In Paul Krugman’s column this week, he elaborated on the subject, citing studies by economists at MIT and at the Robert Wood Johnson Foundation. Here’s some:

“Both plans require that private insurers offer policies to everyone, regardless of medical history. Both also allow people to buy into government-offered insurance instead. And both seek to make insurance affordable to lower-income Americans.
But the big difference is mandates: The Clinton plan requires that everyone have insurance; the Obama plan doesn't.

Mr. Obama claims that people will buy insurance if it becomes affordable. Unfortunately, the evidence says otherwise. After all, we already have programs that make health insurance free or very cheap to many low-income Americans, without requiring that they sign up. And many of those eligible fail, for whatever reason, to enroll.

An Obama-type plan would also face the problem of healthy people who decide to take their chances or don't sign up until they develop medical problems, thereby raising premiums for everyone else. Mr. Obama, contradicting his earlier assertions that affordability is the only bar to coverage, is now talking about penalizing those who delay signing up – but it's not clear how this would work.

So the Obama plan would leave more people uninsured than the Clinton plan. How big is the difference?
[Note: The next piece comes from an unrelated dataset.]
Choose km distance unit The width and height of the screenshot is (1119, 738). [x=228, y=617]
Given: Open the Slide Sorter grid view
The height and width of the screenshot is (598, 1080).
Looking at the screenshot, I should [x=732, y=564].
To answer this question you need to make a detailed analysis of health care decisions. That's what Jonathan Gruber of the Massachusetts Institute of Technology, one of America's leading health care economists, does in a new paper.
Mr. Gruber finds that a plan without mandates, broadly resembling the Obama plan, would cover 23 million of those currently uninsured, at a taxpayer cost of $102 billion per year. An otherwise identical plan with mandates would cover 45 million of the uninsured – essentially everyone – at a taxpayer cost of $124 billion. Overall, the Obama-type plan would cost $4,400 per newly insured person, the Clinton-type plan only $2,700.

That doesn't look like a trivial difference to me. One plan achieves more or less universal coverage; the other, although it costs more than 80 percent as much, covers only about half of those currently uninsured.”

-So there’s a case for mandates. After all, we already spend enough to cover everybody, it’s just that our public health system has become a gravy train for some powerful interests. And like our foreign wars on the QT, it can be easy to ignore the fact that people are dying over unequal access to healthcare.

3 Comments:

At 4:04 AM , Blogger Julia B. said...

I've been reminded that polls show Americans to favor National Health Insurance or Universal Healthcare by a wide margin. In fact, we already have it for seniors, it's called Medicare. Wouldn't that be a great opportunity for our candidates to "draw the line in the sand?" Say "take that you Republican toadys, were going to take this up and beat you with it!"

 
At 10:07 AM , Blogger liquiddaddy said...

Charles,

I know we will. I can just feel it.

LD

 
At 8:23 AM , Blogger Lulu, the Dewey Dame said...

Great post--very informative. Thanks.